### What the task requires
Read through the lines below for the string "computer" and copy each one that has it.
*** Opening of Information supplied ***
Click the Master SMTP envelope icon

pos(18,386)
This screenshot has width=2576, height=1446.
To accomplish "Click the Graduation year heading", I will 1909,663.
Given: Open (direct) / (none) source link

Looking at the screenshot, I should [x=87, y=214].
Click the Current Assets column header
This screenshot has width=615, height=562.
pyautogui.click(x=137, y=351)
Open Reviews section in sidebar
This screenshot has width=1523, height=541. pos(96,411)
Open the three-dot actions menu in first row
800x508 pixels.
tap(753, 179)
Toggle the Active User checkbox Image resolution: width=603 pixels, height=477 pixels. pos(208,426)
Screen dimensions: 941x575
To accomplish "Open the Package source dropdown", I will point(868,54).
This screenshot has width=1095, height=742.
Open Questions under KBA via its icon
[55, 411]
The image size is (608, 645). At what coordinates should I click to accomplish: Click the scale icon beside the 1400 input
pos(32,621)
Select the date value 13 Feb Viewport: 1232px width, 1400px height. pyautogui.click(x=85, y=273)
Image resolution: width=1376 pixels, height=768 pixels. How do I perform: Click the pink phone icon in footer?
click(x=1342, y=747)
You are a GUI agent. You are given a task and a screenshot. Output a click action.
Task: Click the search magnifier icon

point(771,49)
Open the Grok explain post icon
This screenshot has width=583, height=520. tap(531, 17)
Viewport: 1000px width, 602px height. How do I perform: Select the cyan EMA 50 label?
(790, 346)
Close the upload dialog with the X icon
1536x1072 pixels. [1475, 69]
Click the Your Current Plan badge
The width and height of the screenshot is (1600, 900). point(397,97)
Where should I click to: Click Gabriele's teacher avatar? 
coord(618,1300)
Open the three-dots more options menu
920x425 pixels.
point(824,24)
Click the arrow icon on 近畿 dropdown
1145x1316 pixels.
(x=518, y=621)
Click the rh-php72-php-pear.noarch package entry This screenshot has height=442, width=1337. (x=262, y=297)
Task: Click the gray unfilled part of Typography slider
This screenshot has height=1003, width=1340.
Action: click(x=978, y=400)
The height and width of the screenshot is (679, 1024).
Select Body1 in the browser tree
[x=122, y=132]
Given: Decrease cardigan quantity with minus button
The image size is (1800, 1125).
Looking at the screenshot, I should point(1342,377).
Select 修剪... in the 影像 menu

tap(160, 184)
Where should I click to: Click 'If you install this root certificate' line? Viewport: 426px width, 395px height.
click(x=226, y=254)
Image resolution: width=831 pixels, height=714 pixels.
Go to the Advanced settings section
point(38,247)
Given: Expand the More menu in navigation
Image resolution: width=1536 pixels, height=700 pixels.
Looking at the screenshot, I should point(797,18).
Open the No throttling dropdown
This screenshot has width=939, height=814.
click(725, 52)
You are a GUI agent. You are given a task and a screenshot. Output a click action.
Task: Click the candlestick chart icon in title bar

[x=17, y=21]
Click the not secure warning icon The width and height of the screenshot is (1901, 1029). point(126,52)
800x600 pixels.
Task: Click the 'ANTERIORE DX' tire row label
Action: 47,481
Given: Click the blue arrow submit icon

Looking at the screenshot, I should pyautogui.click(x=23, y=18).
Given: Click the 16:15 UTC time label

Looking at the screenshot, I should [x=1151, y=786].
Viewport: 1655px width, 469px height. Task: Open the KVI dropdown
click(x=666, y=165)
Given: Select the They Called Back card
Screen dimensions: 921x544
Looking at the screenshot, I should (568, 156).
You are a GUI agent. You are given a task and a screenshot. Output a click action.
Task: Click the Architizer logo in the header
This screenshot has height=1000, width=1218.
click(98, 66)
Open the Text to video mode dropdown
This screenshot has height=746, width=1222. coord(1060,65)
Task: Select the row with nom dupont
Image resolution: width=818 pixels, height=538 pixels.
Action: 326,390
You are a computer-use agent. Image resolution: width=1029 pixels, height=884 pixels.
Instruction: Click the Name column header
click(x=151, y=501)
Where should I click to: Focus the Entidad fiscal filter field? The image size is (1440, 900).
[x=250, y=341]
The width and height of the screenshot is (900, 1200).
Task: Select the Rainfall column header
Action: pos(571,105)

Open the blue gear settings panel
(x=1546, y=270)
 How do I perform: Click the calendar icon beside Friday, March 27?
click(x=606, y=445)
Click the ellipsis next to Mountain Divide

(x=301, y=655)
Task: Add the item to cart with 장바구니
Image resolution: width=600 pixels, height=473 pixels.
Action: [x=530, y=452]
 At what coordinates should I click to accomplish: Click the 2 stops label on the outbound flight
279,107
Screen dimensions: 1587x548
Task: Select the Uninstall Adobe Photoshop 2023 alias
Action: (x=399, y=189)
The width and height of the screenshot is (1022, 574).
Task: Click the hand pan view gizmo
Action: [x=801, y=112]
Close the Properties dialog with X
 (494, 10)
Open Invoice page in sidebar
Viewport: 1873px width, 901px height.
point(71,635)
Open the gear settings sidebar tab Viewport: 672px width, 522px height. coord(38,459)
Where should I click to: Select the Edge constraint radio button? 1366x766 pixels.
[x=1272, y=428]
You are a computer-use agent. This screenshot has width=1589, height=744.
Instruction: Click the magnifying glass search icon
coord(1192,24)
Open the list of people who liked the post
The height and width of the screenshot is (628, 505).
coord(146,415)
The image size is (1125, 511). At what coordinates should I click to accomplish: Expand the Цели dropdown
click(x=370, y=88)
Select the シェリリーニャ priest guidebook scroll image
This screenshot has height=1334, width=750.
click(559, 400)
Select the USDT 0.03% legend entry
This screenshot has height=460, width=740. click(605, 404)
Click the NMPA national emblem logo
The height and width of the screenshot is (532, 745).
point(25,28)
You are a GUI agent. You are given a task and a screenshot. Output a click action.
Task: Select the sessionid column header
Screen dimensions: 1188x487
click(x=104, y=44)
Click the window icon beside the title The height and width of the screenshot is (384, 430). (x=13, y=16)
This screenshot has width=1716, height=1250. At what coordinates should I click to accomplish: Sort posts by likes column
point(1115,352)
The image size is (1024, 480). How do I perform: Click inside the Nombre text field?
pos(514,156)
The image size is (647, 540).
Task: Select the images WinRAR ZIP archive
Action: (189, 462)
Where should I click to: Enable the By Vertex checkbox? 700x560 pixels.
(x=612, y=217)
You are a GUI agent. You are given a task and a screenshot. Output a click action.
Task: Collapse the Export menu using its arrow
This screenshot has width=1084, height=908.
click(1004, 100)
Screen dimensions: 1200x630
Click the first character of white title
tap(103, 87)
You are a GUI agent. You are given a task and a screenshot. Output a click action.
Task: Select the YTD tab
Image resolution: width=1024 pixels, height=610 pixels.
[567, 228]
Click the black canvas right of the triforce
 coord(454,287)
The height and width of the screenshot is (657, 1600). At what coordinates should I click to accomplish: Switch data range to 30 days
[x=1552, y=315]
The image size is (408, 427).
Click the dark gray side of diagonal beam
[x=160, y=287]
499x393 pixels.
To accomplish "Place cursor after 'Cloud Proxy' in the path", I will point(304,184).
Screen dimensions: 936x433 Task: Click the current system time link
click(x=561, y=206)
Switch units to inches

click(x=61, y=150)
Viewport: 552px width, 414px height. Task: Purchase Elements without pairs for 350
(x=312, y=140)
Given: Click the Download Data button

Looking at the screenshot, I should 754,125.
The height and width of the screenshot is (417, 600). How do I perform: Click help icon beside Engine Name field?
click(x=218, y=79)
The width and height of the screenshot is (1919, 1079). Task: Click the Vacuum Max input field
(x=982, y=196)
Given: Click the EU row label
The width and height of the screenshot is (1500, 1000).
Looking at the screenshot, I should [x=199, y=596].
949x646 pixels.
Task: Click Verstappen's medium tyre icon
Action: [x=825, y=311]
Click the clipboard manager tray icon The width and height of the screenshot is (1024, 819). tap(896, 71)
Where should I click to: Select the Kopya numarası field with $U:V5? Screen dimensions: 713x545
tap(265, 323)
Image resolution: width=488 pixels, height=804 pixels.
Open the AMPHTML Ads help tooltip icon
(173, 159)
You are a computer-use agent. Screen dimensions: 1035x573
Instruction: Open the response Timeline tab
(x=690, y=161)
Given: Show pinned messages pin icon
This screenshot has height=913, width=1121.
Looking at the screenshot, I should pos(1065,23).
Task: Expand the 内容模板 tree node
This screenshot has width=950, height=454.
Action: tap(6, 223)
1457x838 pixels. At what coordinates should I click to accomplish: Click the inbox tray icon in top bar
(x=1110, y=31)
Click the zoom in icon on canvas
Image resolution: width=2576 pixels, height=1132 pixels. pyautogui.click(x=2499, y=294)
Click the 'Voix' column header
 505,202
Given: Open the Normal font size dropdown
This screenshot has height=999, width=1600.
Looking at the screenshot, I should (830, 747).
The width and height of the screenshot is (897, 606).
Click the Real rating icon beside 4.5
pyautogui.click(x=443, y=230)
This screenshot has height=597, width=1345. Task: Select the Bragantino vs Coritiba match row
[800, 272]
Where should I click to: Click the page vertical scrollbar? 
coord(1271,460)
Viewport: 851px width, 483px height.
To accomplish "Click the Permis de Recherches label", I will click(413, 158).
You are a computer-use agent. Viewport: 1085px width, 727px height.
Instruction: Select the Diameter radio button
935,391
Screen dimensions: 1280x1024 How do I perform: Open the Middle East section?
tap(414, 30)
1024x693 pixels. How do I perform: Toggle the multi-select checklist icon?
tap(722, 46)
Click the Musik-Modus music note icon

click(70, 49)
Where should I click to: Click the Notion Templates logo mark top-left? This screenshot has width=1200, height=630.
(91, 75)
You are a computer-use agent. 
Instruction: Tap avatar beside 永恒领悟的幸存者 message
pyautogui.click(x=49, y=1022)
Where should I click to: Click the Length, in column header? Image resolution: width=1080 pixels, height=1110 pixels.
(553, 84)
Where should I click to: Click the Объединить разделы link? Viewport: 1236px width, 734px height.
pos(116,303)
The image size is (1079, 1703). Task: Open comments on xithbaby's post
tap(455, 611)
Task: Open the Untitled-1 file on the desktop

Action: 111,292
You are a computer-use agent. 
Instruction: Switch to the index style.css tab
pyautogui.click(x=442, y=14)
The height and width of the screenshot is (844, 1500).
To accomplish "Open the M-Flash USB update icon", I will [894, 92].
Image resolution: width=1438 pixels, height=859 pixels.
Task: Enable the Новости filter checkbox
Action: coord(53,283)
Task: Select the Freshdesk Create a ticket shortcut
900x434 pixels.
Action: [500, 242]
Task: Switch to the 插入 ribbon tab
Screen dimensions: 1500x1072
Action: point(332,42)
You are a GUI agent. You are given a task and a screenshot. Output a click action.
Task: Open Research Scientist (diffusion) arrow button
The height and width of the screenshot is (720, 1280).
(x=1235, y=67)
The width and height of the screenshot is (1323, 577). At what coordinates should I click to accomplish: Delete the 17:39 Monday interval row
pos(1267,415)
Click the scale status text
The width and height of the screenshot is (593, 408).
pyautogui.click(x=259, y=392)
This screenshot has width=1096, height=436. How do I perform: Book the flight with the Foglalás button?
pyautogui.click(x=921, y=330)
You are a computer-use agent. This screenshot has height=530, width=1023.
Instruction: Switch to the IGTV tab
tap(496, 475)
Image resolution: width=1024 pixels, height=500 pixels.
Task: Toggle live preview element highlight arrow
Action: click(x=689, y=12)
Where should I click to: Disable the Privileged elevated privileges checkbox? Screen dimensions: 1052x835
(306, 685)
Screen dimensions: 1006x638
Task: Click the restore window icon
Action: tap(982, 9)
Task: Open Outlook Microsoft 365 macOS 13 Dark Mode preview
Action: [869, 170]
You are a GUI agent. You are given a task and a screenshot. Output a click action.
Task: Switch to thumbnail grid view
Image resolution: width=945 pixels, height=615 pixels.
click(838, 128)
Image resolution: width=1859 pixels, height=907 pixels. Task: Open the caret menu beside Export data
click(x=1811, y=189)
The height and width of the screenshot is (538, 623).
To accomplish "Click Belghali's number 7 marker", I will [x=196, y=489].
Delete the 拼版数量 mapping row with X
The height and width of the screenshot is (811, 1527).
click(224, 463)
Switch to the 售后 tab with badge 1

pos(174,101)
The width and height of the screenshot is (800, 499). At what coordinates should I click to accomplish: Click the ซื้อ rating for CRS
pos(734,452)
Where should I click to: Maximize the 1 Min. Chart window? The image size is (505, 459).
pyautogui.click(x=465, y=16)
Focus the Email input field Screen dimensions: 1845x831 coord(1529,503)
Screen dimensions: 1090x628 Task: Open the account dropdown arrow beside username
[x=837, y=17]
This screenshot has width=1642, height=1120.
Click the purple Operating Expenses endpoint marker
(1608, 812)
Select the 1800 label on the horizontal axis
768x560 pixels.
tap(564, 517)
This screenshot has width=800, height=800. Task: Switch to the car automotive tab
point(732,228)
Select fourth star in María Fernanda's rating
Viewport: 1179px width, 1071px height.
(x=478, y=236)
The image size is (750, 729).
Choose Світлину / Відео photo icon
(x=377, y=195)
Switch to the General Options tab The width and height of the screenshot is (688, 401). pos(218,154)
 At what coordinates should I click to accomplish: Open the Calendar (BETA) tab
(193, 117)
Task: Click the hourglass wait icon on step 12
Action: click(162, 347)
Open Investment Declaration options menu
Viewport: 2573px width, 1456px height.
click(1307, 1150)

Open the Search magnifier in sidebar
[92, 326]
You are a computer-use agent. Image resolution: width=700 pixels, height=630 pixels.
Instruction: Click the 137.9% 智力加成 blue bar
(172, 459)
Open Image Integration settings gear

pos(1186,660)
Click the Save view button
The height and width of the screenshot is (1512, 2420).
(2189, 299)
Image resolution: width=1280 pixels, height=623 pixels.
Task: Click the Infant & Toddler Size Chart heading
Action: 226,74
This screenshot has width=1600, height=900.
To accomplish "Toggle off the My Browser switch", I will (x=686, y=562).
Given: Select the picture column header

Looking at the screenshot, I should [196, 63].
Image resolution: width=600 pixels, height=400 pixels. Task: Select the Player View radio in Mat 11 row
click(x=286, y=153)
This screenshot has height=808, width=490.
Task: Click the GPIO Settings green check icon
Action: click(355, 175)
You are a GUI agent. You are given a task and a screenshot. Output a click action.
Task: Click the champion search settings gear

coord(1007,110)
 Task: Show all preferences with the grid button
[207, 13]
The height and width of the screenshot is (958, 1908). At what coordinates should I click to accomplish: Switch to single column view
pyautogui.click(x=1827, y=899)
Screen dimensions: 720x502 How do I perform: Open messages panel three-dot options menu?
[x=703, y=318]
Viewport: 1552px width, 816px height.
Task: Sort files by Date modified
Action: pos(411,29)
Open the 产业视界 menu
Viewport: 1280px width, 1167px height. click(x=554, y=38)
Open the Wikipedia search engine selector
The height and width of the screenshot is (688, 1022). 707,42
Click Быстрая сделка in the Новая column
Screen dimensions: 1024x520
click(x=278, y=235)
*** Close of Information supplied ***
### Result for this task
You are a computer-use agent. Image resolution: width=1029 pixels, height=884 pixels.
You are a computer-use agent. This screenshot has width=1589, height=744.
You are a computer-use agent. Screen dimensions: 1035x573
You are a computer-use agent. Viewport: 1085px width, 727px height.
You are a computer-use agent. 
You are a computer-use agent. 
You are a computer-use agent. This screenshot has height=530, width=1023.
You are a computer-use agent. Image resolution: width=700 pixels, height=630 pixels.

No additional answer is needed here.